Cohen, who works at Starbucks' Seattle headquarters and has been with the company for 15 years, is disappointed with the results of The Independent's blind tasting and insists VIA has gone down a storm in the States: "Customers have been sceptical at first but then they are shocked by what they're tasting." Cohen says VIA is initially being marketed at Starbucks loyalists who want a taste of their coffee in the few places where they can't get the real thing – on aircraft, at meetings, or on the road. He believes the relative high price of VIA (more than four times other instant coffees by weight) reflects its superior quality.

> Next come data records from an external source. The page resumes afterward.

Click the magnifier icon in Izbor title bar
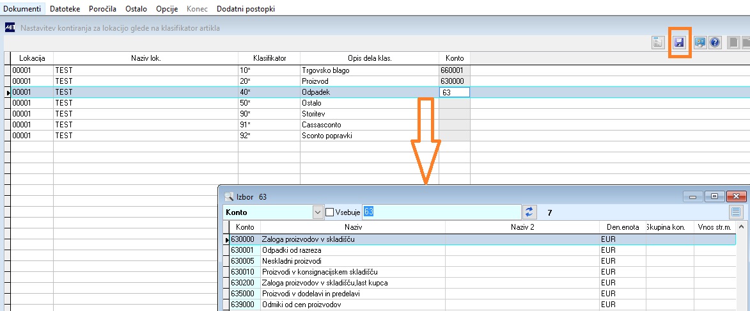The image size is (750, 311). [228, 196]
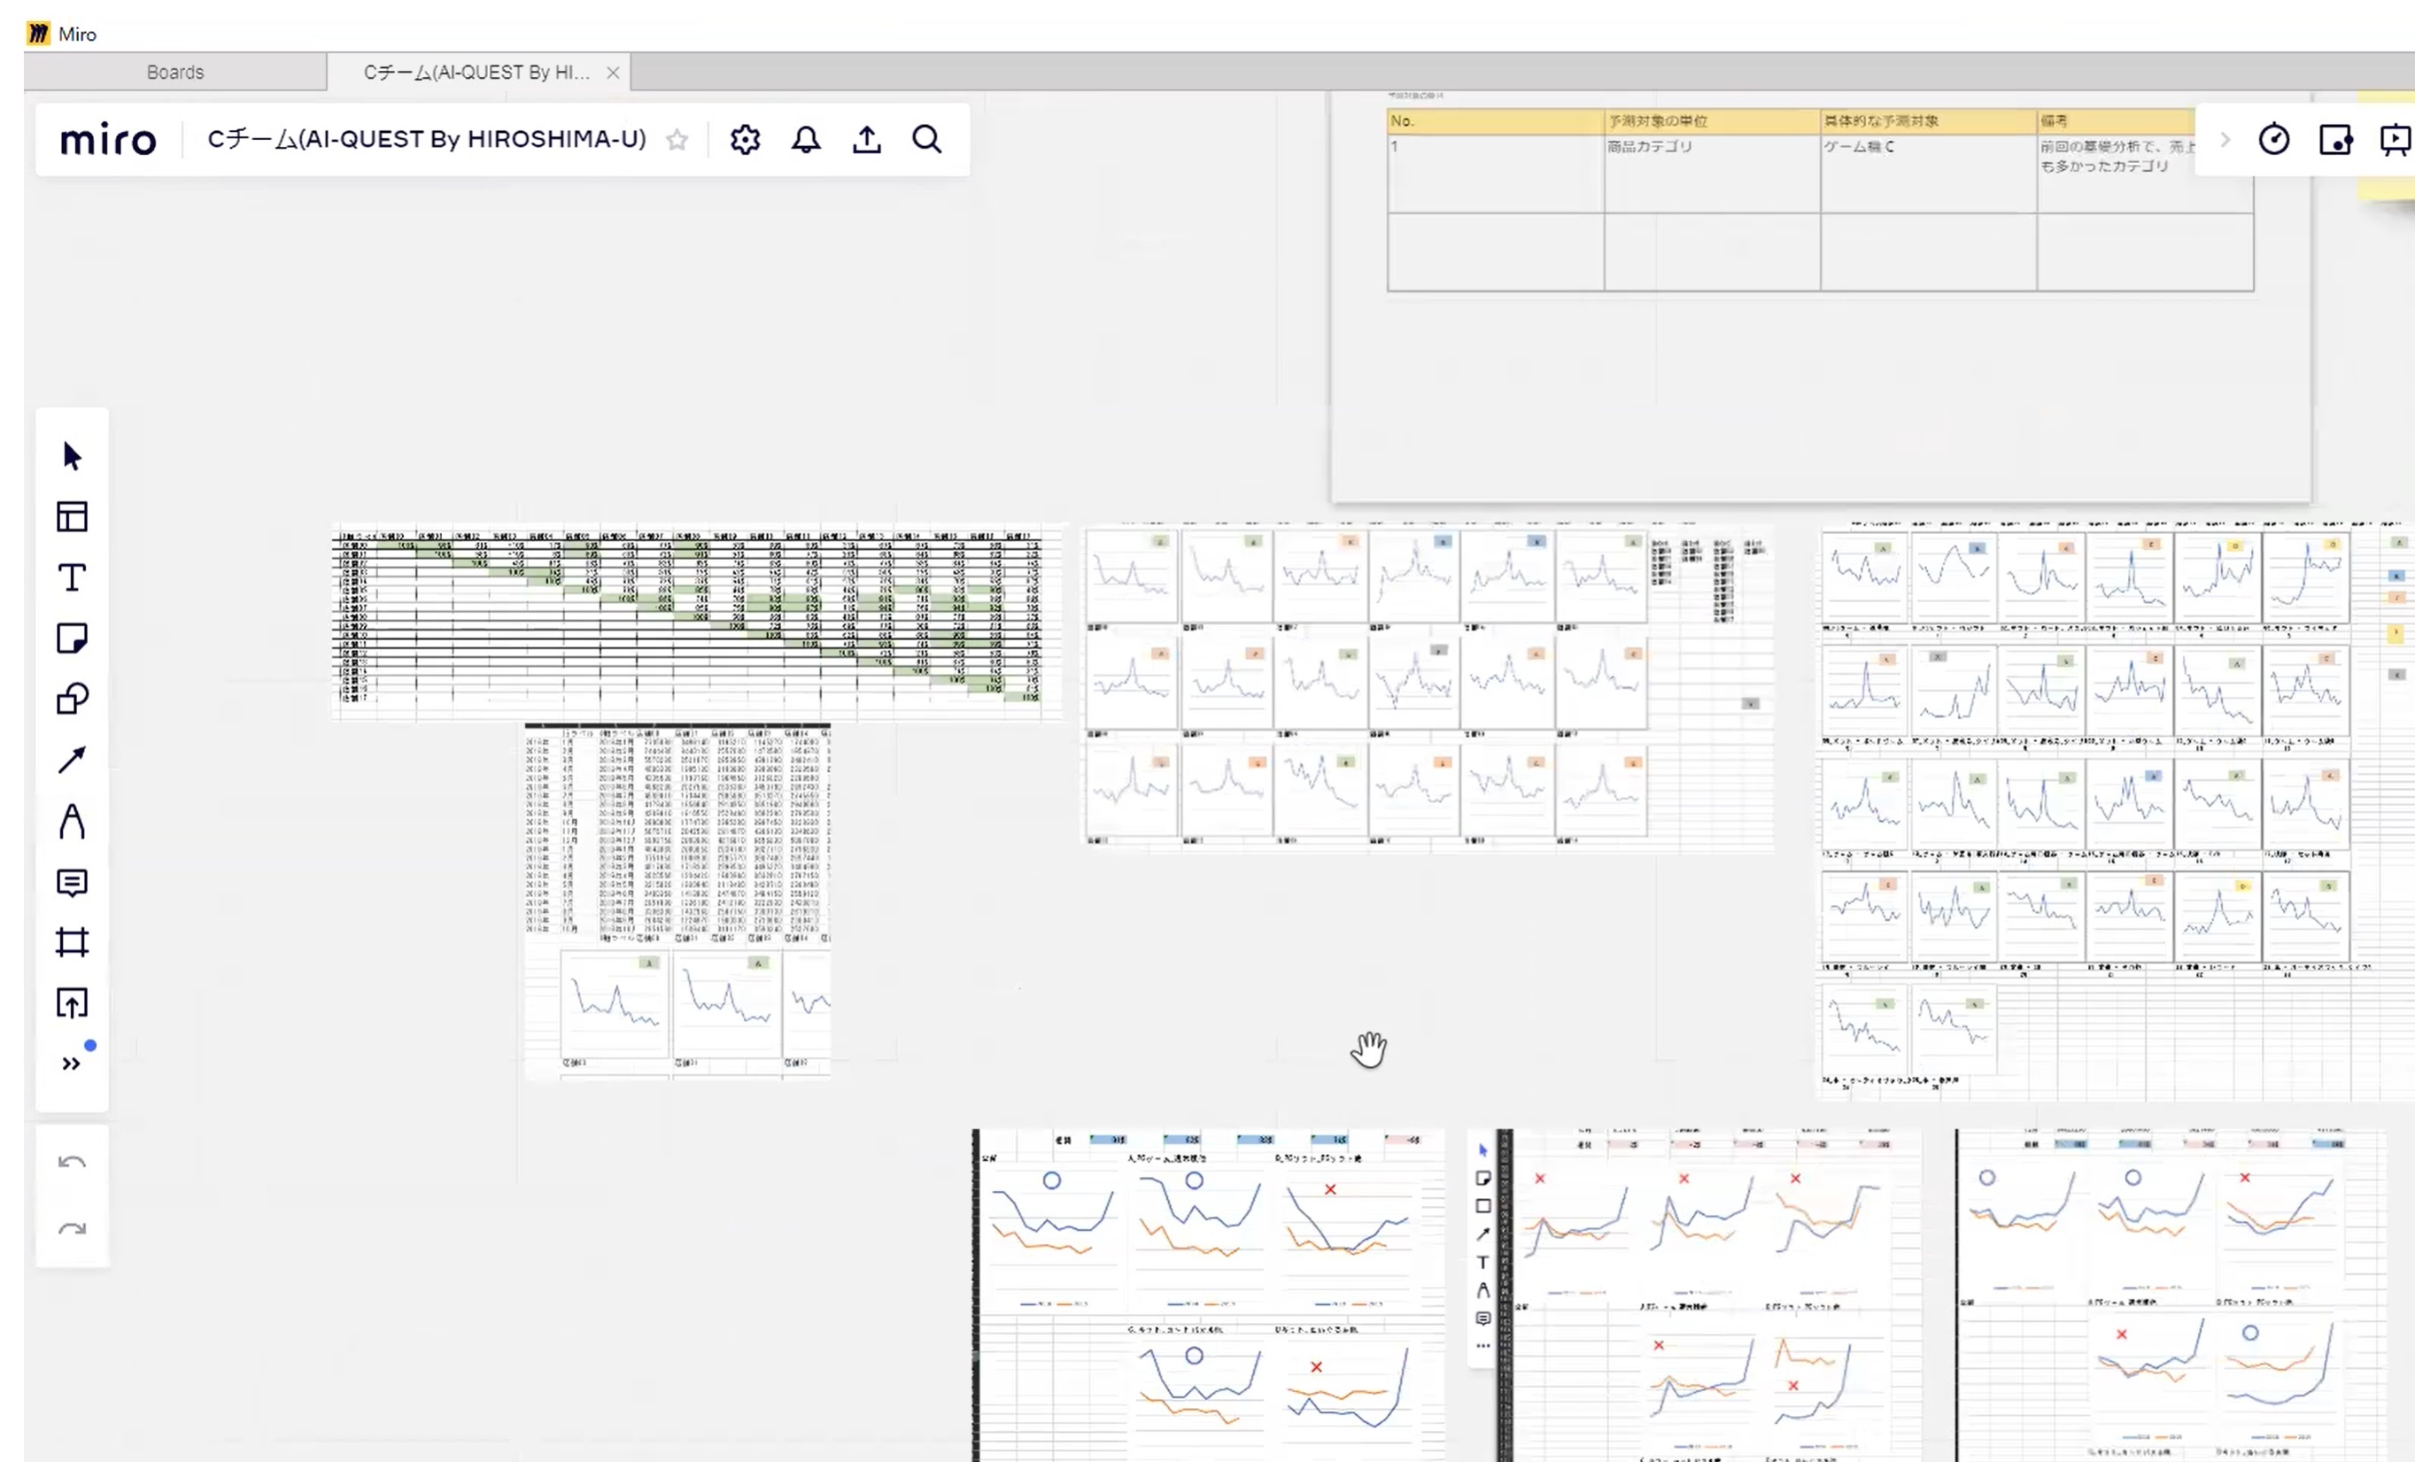2415x1462 pixels.
Task: Select the Frame tool
Action: coord(72,943)
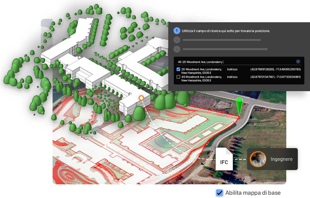Click the clear search field X icon
Viewport: 310px width, 198px height.
tap(298, 62)
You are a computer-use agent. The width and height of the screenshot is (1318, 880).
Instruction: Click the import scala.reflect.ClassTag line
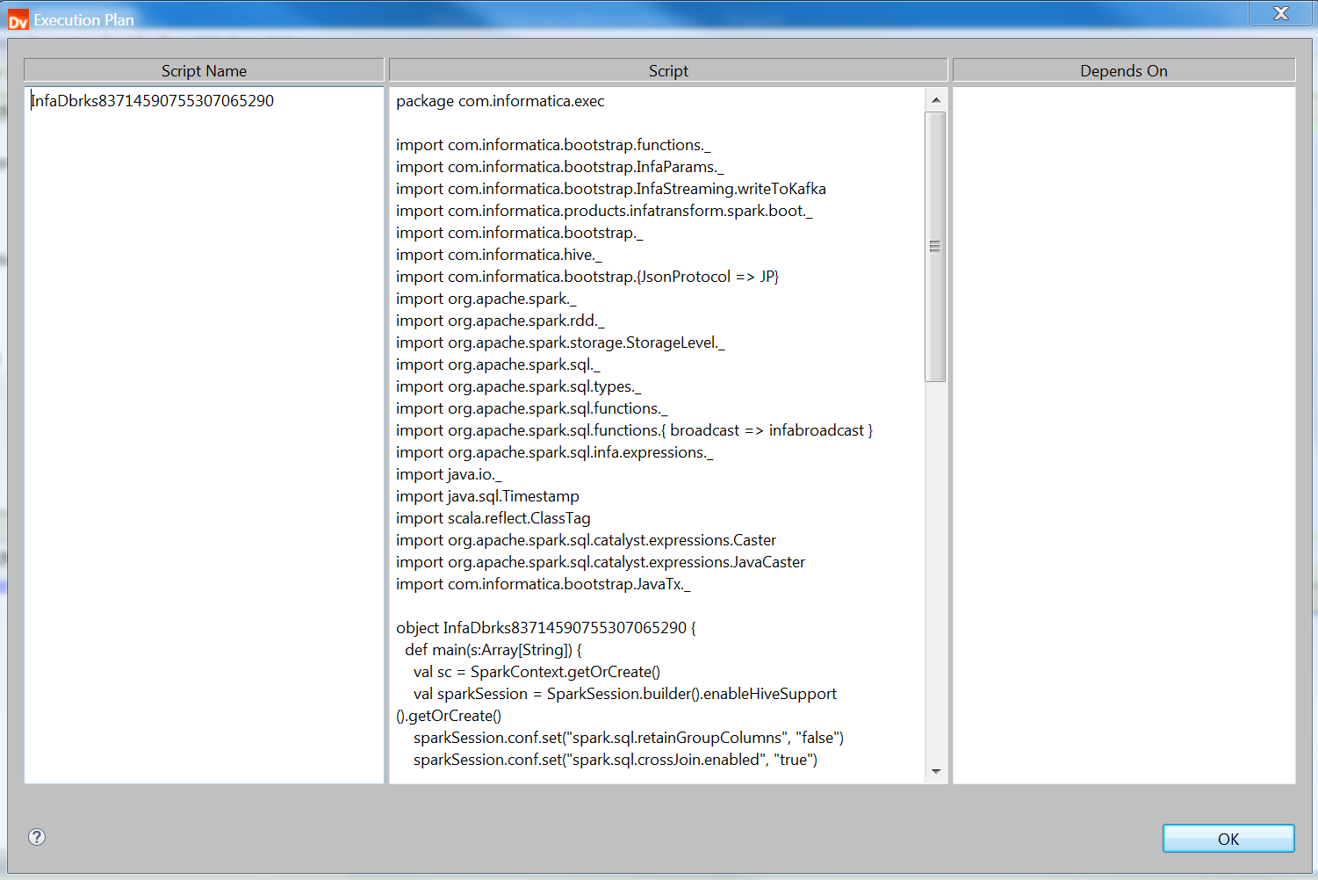click(x=493, y=518)
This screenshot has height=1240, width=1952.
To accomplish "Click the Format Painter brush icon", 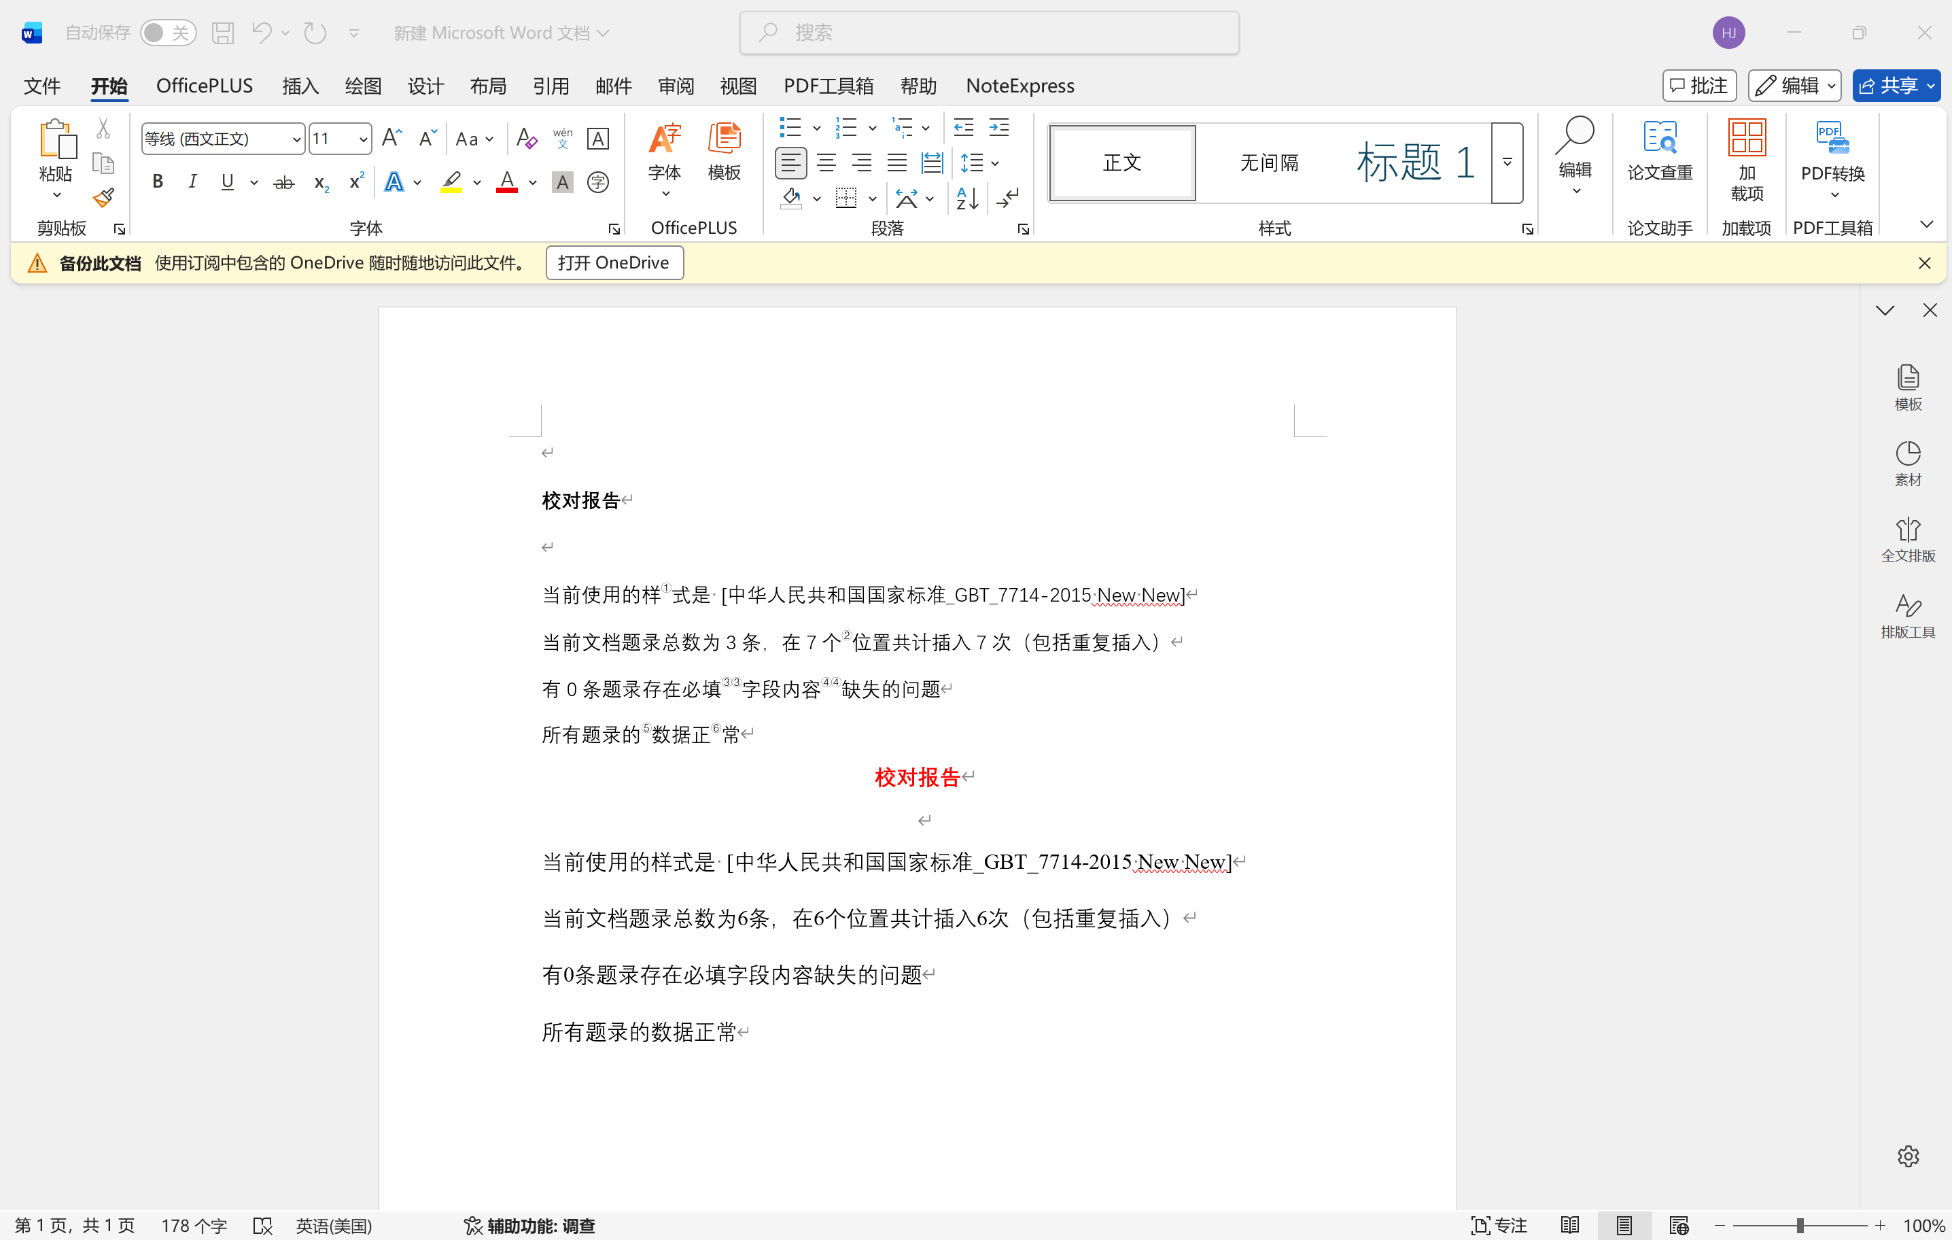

Experts such as Townsend, Power and Tolley, therefore, are perhaps not the people Starbucks are hoping will make VIA a hit (although this Starbucks regular and coffee ignoramus was similarly underwhelmed by VIA). If it takes off, it will do much to reverse the chain's fortunes – Starbucks outlets are being closed by the thousand. And if the revolution in taste hasn't arrived, Townsend believes one day it might. "I've always got faith in technology and hold out hope that someone will make instant good," he says. "Until then, I'm happy to go back to my cafetière."
Blind tasting: How the brands scored
Starbucks VIA Ready Brew
Price per 100g: £12.12
They say: "Not instant coffee as you know it"
The experts say: "The Italian has quite a strong taste of roasting but would be OK if you chucked in milk and sugar. The Colombia is bland."
Sainsbury's full roast
Price per 100g: £1.12
They say: "Rich, full flavour"
The experts say: "This has the distinctive taste of instant coffee. It has an almost meaty, brothy taste. If I wanted to drink gravy, I'd drink gravy."
Price per 100g: £1.97
They say: "Deliciously mild"
The experts say: "This is like dishwater. I don't know what to say. It's just bad."
Price per 100g: £3.18
They say: "Un café nommé désir"
The experts say: "I could actually drink this if pushed – the powder tastes a bit vegetably but with water it has a recognisable coffee taste. I could drink this."
Kenco Rich Roast
Price per 100g: £2.65
They say: "Only quality beans go into Kenco Rich Roast"
The experts say: "It's quite mellow and doesn't taste that instant. Still a sweet yeastiness – a sign that it's processed." Score: 3.5/10
Price per 100g: £2.24
They say: "Now even better!"
The experts say: "There isn't much to like about this. There is a yeastiness to it and it tastes a bit like stale filter coffee."